Comments on the proposed SRE notation

scsh.net
comp.lang.scheme.scsh 1998

From: Olin Shivers <shivers@lambda.ai.mit.edu>
Subject: SRE comments
Date: 1998/09/04
Message-ID: <qijbtovwwh7.fsf@lambda.ai.mit.edu>
Organization: Artificial Intelligence Lab, MIT
Newsgroups: comp.lang.scheme.scsh


Thanks for the feedback! Below are my replies to four or five different posts.
The same small set of issues have been raised a couple of times, so they are
clearly worth addressing.
    -Olin

-------------------------------------------------------------------------------
   From: Andy Gaynor <silver@mail.webspan.net>

   I think you should get your usage of <m> and <n> straightened out like I did
   below, even if you're not fond of "m:n" et al.

   (m:n <m> <n> <sre> ...)

       To indicate that <n> is unbound, use oo, which looks a lot like the
       infinity symbol.
       When <m> = <n>, the "m:" in "m:n" and <m> can be omitted.
       When <m> = 0, the "m" in "m:n" can be "0" and <m> omitted.
       When <m> = 1, the "m" in "m:n" can be "1" and <m> omitted.
       When <m> = 0 and <n> = 1, "m:n" can be "0:1" and <m> and <n> omitted.
       When <n> is unbound, the "n" in "m:n" can be "oo" and <n> omitted.

       Derived         Canonical          Original Derived  Original Canonical
		       (m:n <m> <n> ...)                    (** <n> <m> ...)
       (  n  <n> ...)  (m:n <n> <n> ...)  (=  <n>     ...)  (** <n> <n> ...)
       (0:n  <n> ...)  (m:n 0   <n> ...)                    (** 0   <n> ...)
       (1:n  <n> ...)  (m:n 1   <n> ...)                    (** 1   <n> ...)
       (  oo     ...)  (m:n 0   oo  ...)  (*  <n>     ...)  (** 0   #f  ...)
       (0:1      ...)  (m:n 0   1   ...)  (?          ...)  (** 0   1   ...)
       (0:oo     ...)  (m:n 0   oo  ...)                    (** 0   #f  ...)
       (1:oo     ...)  (m:n 1   oo  ...)                    (** 1   #f  ...)
       (m:oo <m> ...)  (m:n <m> oo  ...)  (>= <n>     ...)  (** <n> #f  ...)

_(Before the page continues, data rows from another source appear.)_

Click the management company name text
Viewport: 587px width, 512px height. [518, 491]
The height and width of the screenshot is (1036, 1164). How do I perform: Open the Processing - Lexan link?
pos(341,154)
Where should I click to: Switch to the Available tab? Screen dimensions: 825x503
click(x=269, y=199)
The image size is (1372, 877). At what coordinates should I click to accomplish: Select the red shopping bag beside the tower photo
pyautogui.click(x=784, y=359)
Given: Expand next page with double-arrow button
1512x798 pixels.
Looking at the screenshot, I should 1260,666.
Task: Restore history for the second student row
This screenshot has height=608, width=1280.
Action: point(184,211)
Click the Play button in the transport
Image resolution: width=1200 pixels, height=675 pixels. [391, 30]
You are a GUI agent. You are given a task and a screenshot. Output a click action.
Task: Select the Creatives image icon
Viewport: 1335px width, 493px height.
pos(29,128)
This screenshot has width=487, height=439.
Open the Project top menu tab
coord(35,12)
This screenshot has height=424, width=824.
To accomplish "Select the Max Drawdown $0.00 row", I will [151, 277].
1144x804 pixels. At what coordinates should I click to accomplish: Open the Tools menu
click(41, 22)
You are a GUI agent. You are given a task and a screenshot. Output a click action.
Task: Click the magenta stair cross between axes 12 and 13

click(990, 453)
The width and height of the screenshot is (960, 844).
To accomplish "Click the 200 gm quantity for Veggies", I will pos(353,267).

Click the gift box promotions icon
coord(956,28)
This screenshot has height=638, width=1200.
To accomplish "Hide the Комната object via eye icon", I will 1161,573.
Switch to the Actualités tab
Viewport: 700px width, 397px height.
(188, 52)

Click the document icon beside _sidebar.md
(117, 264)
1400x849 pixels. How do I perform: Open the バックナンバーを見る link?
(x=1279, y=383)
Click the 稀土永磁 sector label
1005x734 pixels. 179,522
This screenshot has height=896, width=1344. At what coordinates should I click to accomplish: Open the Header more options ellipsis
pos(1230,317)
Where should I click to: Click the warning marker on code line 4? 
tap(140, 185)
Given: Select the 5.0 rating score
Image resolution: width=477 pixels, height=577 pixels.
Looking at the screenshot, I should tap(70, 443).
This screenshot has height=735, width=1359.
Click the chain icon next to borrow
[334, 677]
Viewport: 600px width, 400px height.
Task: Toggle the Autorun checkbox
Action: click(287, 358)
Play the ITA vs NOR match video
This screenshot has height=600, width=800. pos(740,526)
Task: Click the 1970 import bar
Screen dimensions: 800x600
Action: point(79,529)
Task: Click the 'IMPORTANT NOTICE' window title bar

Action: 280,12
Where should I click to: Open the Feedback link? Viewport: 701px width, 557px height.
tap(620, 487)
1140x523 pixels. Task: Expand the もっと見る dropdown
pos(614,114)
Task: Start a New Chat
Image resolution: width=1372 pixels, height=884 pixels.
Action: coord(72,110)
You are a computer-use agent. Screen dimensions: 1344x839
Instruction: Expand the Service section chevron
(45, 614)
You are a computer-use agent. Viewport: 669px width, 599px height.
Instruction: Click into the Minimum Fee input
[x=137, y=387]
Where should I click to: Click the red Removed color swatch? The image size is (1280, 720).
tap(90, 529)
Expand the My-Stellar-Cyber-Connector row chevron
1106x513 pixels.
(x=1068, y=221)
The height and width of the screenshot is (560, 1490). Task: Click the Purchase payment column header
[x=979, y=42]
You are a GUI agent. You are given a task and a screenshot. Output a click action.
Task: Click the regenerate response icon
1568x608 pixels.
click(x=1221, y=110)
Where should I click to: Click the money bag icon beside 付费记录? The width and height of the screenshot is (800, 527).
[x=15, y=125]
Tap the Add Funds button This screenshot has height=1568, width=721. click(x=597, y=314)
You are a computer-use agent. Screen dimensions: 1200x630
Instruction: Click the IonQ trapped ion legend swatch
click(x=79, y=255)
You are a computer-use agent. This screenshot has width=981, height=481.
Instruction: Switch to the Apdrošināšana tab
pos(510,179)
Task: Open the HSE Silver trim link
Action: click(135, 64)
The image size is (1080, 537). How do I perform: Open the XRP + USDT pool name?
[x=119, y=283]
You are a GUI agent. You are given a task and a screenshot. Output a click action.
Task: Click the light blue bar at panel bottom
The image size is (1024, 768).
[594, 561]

This is a very intriguing suggestion. But not without its own problems.
- With this naming convention, we want to use some consistent default for the
  lower bound when the "m" prefix is missing, i.e. (:n ...) or (:oo ...). But
  there are multiple possible default start points: 0, 1, or m. There's no
  clear best choice.

- "m" and "n" are completely meaning-free lexemes, unlike lexemes such as
  "from", "to", "<", "<=". Because of their long-standing use in traditional
  notation, "?", "+", and "*" have meaning that assist the reader and writer
  of SREs.

  
   >     (|  <sre> ...)              Choice (OR is R5RS symbol; | is unspecified)
   >     (or <sre> ...)

   Consider "|".

In my current definition and implementation, *both* identifiers are valid.
In systems not allowing a | symbol, one uses OR. Similarly for : and SEQ.

   >     (:   <sre> ...)             Sequence (SEQ is Common Lisp symbol)
   >     (seq <sre> ...)             

   Consider "&".  ":" has too many potential meanings already.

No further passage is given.